## TASK TO CARRY OUT:
Reproduce the items between the lines holding "Open Email Reports from the sidebar" and "[x=23, y=18]", inclusive, with "sidebar" renamed to "navigation pane" and all else unchanged.

## SUPPLIED ENTRIES:
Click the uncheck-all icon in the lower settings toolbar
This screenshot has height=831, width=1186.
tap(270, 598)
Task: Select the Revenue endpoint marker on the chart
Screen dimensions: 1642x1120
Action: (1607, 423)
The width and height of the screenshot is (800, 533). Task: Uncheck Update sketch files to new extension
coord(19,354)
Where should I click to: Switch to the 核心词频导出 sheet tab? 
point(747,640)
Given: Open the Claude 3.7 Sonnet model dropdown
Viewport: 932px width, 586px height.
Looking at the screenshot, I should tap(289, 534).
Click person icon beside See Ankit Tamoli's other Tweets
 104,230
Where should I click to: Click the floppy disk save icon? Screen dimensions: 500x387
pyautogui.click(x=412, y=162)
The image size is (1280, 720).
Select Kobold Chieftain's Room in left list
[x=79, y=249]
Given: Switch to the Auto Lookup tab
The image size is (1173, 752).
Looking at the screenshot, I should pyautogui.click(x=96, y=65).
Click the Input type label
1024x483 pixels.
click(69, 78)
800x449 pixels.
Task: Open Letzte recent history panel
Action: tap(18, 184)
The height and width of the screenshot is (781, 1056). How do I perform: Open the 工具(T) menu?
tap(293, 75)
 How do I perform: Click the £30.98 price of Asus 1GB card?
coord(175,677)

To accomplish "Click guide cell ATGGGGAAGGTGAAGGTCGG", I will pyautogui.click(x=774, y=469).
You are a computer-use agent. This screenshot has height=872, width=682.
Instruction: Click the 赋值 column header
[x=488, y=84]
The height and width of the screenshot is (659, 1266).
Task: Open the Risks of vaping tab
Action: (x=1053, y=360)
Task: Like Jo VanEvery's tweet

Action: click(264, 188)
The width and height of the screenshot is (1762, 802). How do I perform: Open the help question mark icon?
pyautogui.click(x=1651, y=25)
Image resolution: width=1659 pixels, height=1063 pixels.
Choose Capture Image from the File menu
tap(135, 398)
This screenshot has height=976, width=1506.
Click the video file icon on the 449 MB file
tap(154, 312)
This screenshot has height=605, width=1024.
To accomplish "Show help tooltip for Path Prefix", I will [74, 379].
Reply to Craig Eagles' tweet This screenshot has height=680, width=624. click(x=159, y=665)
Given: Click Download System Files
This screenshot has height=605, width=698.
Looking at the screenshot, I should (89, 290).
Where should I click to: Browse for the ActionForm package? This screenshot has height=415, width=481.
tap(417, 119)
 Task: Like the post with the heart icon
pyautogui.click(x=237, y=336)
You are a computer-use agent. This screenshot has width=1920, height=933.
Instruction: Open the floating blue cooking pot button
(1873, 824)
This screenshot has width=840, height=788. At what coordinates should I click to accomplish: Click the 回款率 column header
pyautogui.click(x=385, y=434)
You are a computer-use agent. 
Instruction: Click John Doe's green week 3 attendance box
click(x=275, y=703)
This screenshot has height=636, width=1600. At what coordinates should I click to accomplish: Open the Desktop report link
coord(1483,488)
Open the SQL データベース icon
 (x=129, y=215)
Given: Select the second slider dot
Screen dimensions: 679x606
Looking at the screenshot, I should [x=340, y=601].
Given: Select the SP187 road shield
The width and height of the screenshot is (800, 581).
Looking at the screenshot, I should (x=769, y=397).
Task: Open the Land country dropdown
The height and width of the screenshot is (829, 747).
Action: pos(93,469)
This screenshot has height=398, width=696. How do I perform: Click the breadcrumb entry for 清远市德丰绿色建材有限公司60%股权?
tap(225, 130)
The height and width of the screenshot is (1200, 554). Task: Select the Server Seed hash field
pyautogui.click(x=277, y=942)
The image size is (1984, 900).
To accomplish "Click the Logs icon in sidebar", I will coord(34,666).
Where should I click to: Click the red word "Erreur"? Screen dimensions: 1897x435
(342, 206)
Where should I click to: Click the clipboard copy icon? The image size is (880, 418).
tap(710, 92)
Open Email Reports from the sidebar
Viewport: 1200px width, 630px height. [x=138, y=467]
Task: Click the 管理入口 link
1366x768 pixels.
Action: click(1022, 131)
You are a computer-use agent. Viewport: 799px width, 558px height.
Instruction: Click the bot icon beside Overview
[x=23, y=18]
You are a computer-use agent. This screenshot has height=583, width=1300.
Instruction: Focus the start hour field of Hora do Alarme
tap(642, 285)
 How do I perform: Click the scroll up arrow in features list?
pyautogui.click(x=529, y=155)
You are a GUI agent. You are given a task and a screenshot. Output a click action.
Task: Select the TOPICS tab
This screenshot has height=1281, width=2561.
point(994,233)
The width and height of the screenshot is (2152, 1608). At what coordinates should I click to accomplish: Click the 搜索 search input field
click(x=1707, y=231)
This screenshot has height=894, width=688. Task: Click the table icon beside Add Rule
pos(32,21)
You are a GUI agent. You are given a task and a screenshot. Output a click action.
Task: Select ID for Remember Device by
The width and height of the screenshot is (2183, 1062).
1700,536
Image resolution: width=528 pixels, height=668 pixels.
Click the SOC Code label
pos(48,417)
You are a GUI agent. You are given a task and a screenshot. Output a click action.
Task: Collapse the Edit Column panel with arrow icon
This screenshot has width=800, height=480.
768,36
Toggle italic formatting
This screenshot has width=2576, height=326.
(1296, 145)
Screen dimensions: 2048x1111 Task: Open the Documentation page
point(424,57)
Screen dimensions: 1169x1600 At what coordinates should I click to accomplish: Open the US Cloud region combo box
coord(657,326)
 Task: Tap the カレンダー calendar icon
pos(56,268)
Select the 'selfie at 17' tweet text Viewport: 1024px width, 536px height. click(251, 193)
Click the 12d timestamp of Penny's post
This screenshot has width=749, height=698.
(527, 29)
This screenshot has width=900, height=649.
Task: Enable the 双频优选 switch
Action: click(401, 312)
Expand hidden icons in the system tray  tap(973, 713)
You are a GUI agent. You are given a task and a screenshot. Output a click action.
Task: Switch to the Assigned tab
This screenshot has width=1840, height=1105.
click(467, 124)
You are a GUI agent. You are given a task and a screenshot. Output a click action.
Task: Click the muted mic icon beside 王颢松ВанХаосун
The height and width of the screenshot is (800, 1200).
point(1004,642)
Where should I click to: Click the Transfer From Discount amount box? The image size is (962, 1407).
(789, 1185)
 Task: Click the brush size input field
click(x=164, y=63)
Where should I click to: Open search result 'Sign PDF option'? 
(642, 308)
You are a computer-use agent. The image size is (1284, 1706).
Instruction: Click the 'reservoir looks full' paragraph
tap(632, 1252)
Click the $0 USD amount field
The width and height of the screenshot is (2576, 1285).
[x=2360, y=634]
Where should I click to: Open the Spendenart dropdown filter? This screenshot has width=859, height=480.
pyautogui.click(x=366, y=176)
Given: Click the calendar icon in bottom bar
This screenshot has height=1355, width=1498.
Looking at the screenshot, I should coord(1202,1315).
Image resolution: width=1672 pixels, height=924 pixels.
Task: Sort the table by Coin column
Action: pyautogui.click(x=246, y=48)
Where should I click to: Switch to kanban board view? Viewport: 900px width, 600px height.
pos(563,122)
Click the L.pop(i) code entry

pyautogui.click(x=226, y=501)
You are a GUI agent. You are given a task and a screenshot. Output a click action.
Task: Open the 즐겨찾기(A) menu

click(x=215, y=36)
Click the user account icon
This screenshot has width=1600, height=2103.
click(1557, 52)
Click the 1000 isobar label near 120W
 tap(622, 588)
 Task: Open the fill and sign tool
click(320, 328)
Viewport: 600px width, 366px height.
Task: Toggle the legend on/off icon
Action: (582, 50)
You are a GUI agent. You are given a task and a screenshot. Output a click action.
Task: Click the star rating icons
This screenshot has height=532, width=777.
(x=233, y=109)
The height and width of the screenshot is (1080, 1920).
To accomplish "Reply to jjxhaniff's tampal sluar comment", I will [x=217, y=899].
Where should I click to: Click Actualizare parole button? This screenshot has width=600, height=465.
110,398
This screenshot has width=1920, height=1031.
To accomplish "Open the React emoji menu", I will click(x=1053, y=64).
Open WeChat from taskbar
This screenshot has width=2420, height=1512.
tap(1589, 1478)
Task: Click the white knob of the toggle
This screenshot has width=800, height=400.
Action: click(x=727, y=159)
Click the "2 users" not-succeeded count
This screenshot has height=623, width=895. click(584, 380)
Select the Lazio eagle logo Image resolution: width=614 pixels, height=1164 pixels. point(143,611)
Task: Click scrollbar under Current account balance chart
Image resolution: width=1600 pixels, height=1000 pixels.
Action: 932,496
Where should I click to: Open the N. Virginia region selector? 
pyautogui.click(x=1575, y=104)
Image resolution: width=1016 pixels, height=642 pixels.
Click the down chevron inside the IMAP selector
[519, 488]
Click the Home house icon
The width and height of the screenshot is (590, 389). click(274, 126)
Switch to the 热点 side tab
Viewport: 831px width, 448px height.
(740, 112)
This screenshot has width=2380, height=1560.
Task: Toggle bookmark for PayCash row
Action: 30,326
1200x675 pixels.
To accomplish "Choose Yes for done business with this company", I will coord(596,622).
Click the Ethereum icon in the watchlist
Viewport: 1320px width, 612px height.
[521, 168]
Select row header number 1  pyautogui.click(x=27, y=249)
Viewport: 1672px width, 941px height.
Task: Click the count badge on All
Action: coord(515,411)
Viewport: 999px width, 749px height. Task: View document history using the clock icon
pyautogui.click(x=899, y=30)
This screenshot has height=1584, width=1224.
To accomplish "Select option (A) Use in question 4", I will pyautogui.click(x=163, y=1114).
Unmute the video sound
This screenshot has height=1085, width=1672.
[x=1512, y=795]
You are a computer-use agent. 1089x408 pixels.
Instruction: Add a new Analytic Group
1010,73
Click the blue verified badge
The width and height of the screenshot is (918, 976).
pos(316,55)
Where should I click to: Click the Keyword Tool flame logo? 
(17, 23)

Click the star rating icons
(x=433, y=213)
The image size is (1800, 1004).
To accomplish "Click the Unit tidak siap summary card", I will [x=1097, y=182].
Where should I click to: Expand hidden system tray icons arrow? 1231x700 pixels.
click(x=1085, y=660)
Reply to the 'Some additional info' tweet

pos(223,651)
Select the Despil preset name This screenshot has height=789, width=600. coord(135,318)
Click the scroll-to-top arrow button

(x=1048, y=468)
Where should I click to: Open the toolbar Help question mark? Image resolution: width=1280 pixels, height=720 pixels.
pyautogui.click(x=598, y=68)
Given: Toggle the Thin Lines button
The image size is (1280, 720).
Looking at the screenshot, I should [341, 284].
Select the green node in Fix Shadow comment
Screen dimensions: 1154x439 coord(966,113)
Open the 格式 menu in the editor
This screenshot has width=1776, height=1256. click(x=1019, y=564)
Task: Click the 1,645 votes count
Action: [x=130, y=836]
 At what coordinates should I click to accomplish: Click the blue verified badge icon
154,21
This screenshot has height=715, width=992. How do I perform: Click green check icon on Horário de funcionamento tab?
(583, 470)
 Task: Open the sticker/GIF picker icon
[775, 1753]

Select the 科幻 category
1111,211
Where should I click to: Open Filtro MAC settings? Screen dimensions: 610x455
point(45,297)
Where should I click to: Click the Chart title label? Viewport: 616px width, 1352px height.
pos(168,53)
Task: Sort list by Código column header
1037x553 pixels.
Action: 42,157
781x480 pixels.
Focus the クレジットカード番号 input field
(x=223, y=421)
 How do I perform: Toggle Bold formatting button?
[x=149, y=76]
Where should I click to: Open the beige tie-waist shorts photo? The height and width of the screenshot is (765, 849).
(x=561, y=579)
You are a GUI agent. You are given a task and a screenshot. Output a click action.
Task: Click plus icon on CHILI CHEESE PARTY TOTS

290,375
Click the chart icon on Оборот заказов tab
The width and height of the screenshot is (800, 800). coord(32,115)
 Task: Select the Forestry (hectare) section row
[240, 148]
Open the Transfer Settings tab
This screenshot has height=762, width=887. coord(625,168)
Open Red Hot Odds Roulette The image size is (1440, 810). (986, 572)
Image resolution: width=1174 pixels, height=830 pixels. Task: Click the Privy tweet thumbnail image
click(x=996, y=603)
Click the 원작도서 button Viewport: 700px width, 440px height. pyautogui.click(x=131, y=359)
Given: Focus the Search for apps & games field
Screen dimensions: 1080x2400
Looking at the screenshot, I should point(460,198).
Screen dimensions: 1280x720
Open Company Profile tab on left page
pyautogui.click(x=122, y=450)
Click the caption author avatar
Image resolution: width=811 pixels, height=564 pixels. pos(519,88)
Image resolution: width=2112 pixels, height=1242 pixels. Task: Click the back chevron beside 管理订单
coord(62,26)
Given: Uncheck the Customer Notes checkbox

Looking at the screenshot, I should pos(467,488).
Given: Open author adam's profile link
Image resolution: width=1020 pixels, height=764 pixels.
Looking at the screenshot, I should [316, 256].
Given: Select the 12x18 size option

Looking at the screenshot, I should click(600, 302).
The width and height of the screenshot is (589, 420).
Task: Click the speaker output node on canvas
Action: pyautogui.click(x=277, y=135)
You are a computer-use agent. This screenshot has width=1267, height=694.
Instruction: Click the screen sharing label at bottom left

## SOLUTION FOR THIS PROBLEM:
Open Email Reports from the navigation pane
Viewport: 1200px width, 630px height. [x=138, y=467]
Task: Click the 管理入口 link
1366x768 pixels.
Action: click(1022, 131)
You are a computer-use agent. Viewport: 799px width, 558px height.
Instruction: Click the bot icon beside Overview
[x=23, y=18]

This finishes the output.